DOCUMENT TEXT:
■ ■ ■ ■ ■ ■ ■

The Coronavirus is transmitted through the droplet process, where droplets from surfaces or air are touched or inhaled. When a person is infected, the virus travels within the body and attacks organs such as the lungs and spleen. In the lungs, it attacks the epithelial cells, which form the lining of the lungs. Epithelial cells have ACE 2 receptors where the virus binds and begins to replicate and multiply. The virus eventually takes control of the cell, and when it is fully infected, the cell dies, releasing millions of virus molecules produced within. On being released, the virus attacks new cells, and the cycle of replication, multiplication, and apoptosis takes place again, re-infecting as many cells as possible.
Immune cells detect this activity in the lungs and react. B cells first act using cytokines to see infected areas. During this activity, these cells are also infected by the virus and instead work against each other as much as the infected cells. Due to this activity, T cells are produced to regulate the commotion. Helper T cells aid B cells by creating a neutralizing action to reduce the overreaction. Regulatory T cells prevent overreaction from containing immune responses. On the other hand, Neutrophils act on the infected epithelial cells and kill other immune cells with them. T killer cells are also produced at this stage; they release effector enzymes that act on both healthy and infected cells in the lungs (mass killing).

■ ■ ■ ■ ■ ■ ■

STORED DATA:
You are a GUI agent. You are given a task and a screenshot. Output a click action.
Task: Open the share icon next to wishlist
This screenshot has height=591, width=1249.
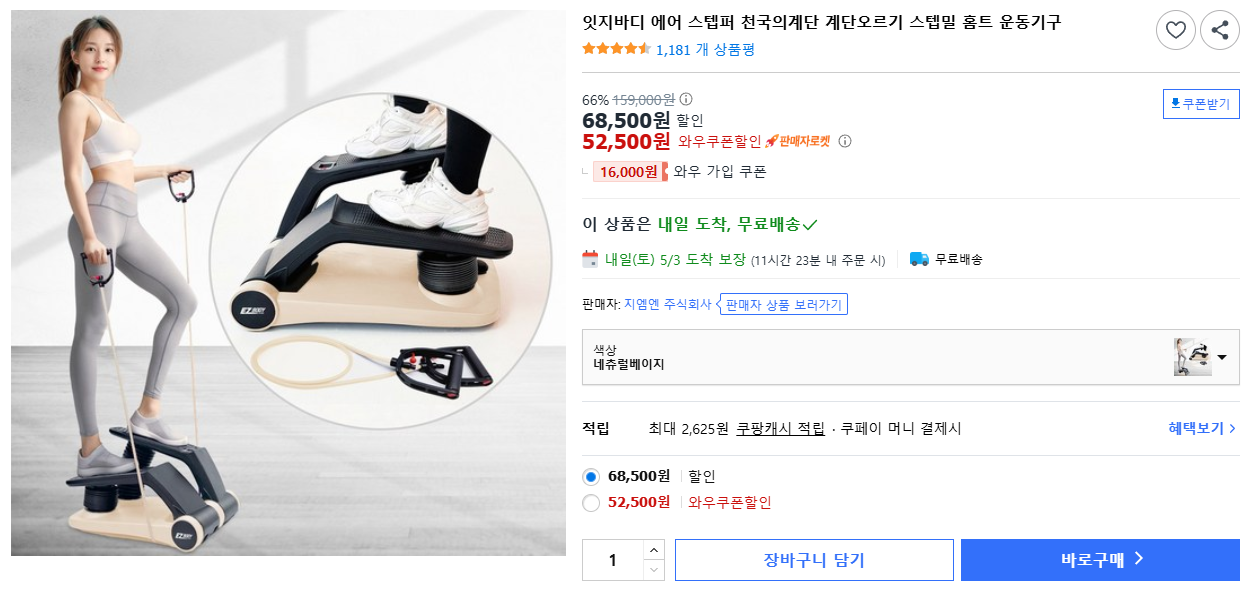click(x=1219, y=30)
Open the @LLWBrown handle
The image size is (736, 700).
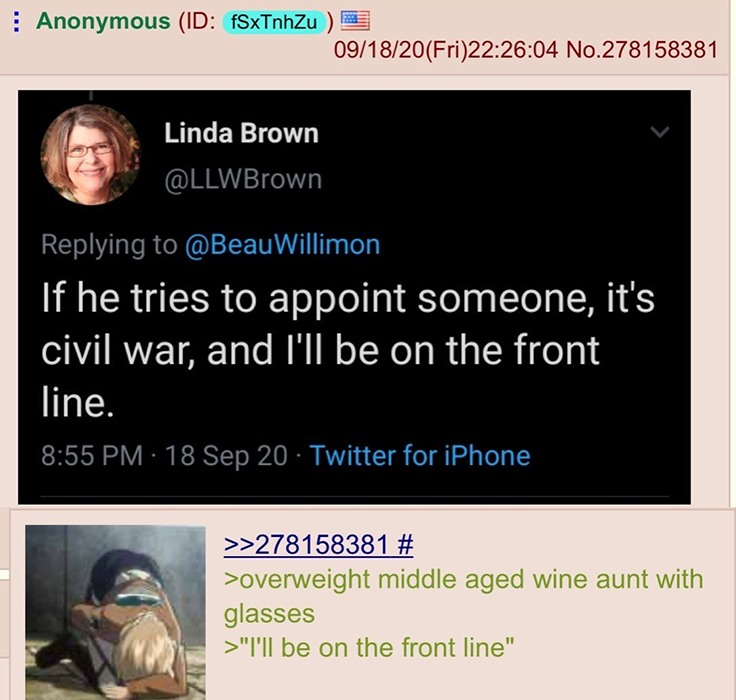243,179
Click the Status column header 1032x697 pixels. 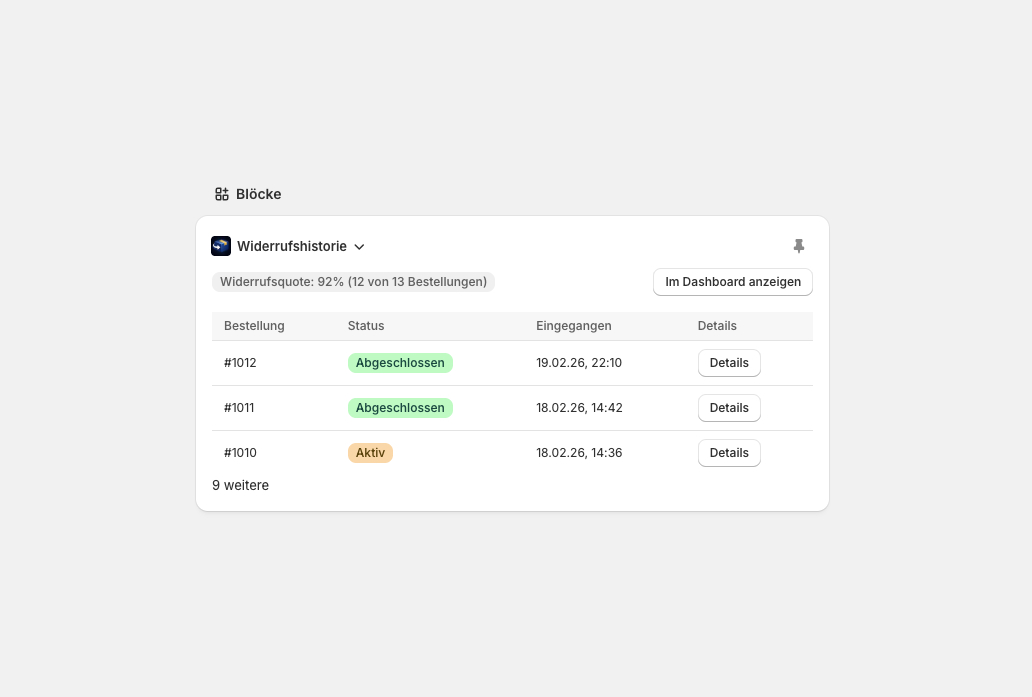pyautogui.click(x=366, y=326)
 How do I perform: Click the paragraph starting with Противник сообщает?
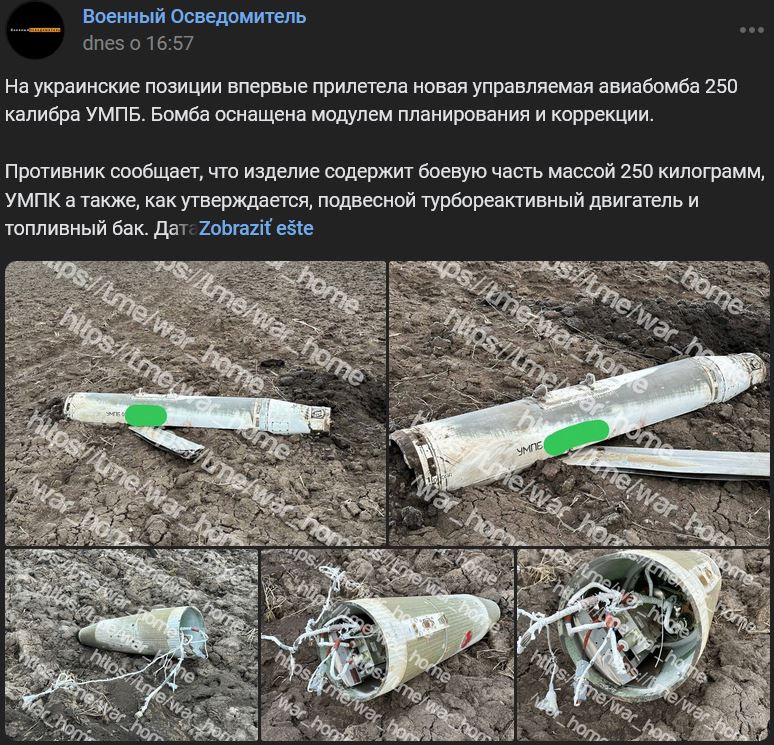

■ ■ ■ ■ ■ ■ ■

EXERCISE PROMPT: Continue the passage above about how the coronavirus attacks the lungs and how immune cells respond, picking up after its final sentence.

EXERCISE ANSWER:
Consequently, the lung lining is left almost bare, as most of its epithelial cells have been destroyed. It is now prone to bacteria and other sicknesses like pneumonia. The lack of epithelial cells also exposes the alveolar to bacteria and tissue damage. At this stage, the patient may experience difficulties in breathing and other respiratory disorders. Extreme tissue damage due to a lack of a protective barrier can lead to more vital respiratory diseases, permanent lung damage, and even death.